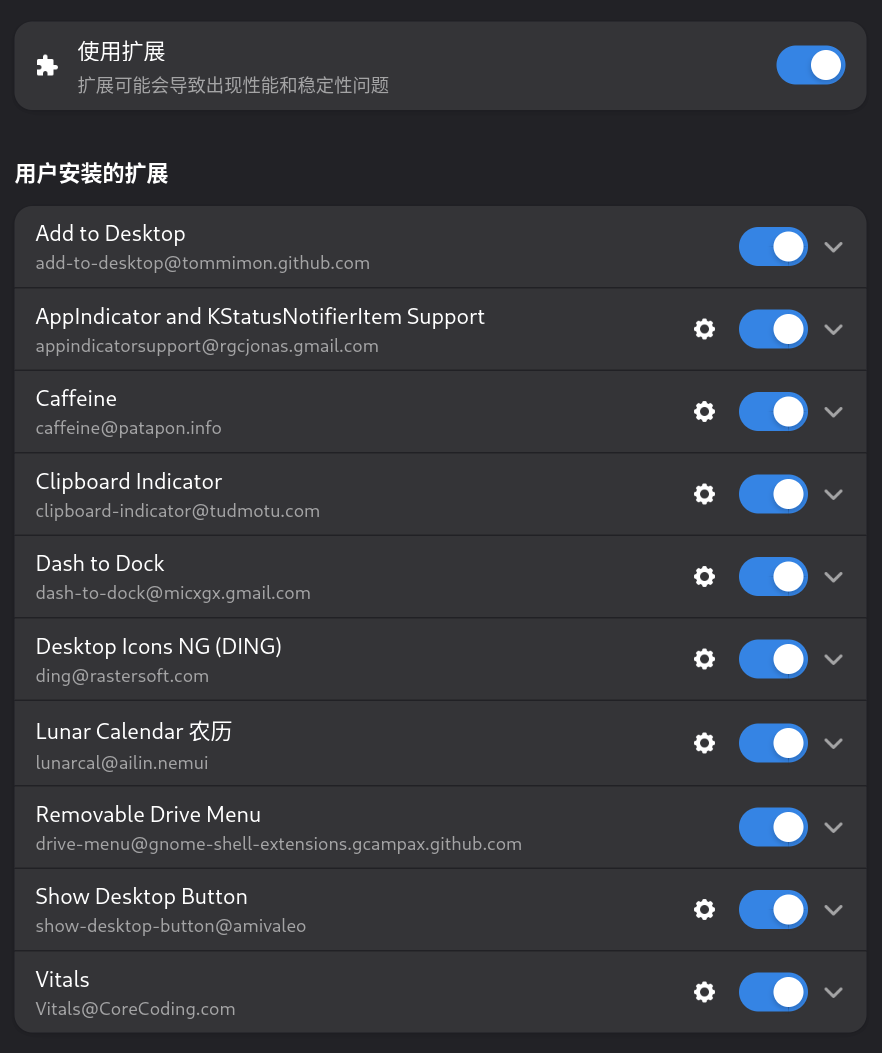
Task: Expand Caffeine extension details chevron
Action: click(x=834, y=412)
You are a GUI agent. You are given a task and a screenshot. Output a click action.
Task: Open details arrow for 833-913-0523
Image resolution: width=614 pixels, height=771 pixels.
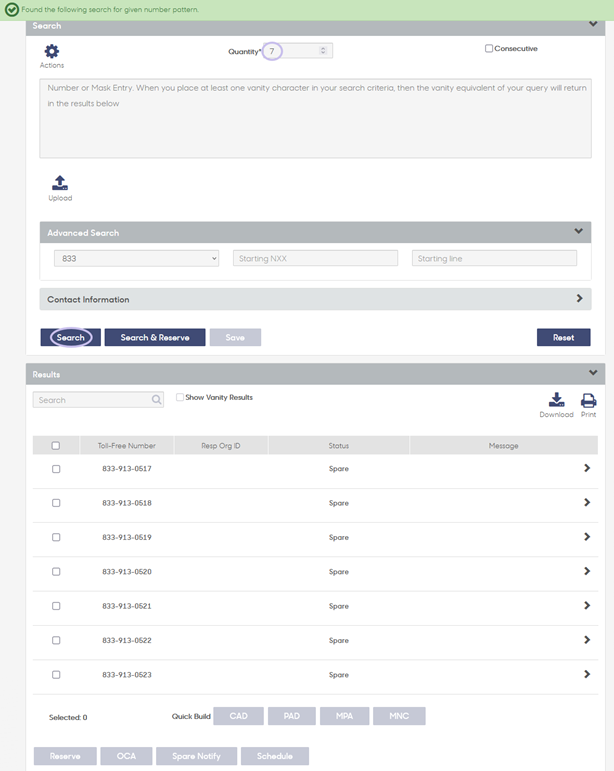pyautogui.click(x=586, y=674)
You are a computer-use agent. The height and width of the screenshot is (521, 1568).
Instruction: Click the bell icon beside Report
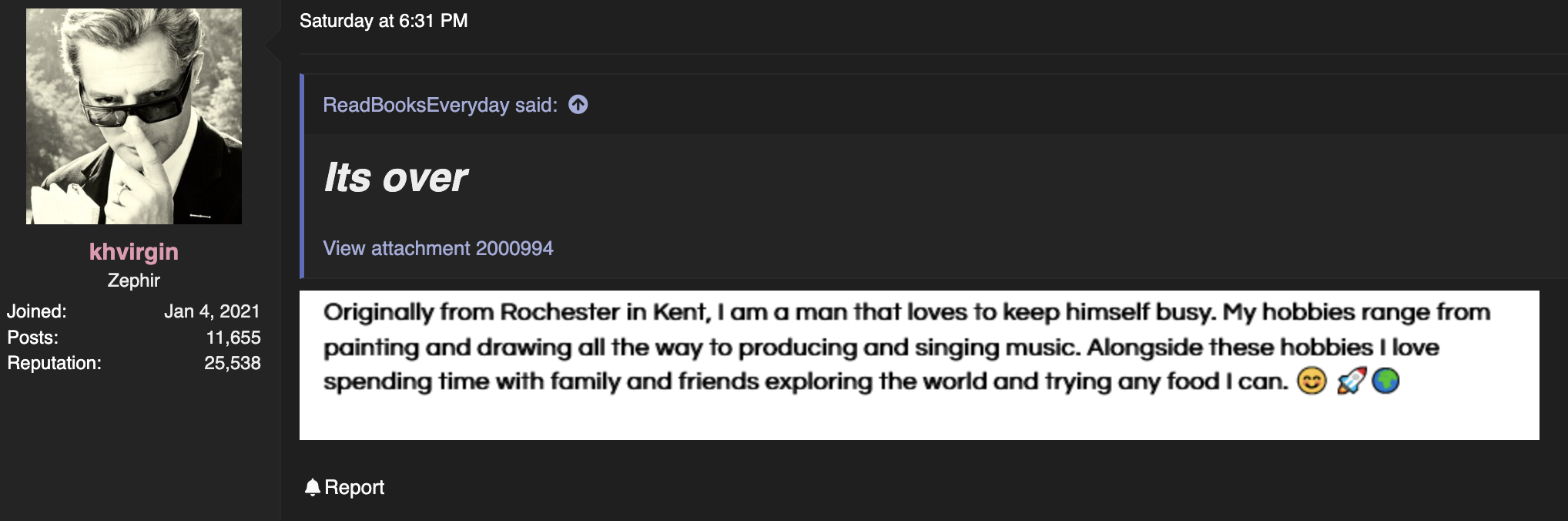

What you need to do. All lines from the one that contains "Image resolution: width=614" through the last line of the data should be retyped exactly, with the pictures left out.

Task answer.
Image resolution: width=614 pixels, height=771 pixels.
pyautogui.click(x=586, y=674)
You are a computer-use agent. The height and width of the screenshot is (521, 1568).
Instruction: Click the bell icon beside Report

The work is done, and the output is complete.